Brief
Report all lines below with the word "will".

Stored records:
::::::

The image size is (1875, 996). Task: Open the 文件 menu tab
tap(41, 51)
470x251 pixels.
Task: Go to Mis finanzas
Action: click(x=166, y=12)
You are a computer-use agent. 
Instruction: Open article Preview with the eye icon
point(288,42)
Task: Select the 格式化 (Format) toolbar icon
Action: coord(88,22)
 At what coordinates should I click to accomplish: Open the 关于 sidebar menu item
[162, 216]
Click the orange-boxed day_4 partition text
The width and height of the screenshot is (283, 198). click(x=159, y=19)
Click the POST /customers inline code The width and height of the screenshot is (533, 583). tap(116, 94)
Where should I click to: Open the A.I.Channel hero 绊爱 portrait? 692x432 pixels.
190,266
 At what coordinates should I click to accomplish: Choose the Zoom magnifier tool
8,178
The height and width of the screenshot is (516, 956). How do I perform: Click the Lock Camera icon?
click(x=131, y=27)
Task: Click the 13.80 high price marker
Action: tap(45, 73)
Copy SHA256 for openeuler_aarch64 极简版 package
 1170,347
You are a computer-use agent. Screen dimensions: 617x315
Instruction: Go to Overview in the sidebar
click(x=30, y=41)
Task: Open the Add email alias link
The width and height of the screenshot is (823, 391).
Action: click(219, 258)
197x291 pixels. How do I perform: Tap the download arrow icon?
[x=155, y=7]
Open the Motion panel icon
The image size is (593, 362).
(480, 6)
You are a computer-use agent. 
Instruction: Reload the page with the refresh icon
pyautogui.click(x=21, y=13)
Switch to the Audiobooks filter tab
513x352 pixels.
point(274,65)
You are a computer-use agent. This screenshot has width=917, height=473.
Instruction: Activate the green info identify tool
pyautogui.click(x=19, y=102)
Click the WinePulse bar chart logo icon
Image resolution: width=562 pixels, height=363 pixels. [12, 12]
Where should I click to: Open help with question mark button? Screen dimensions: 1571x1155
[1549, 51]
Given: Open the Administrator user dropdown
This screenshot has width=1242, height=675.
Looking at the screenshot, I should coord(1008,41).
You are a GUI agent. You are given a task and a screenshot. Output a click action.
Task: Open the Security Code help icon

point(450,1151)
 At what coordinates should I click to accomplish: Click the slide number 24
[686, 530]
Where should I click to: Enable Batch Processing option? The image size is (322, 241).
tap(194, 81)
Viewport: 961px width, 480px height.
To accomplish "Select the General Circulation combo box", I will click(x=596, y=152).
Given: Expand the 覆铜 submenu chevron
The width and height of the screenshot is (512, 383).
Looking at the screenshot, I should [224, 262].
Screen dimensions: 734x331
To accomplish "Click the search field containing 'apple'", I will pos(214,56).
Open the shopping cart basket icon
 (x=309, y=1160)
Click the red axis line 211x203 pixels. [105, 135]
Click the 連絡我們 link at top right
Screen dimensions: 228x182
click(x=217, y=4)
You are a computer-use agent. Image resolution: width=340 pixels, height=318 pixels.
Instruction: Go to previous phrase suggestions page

::::::

Task result
To accomplish "Select the General Circulation combo box", I will click(x=596, y=152).
To accomplish "Click the search field containing 'apple'", I will pos(214,56).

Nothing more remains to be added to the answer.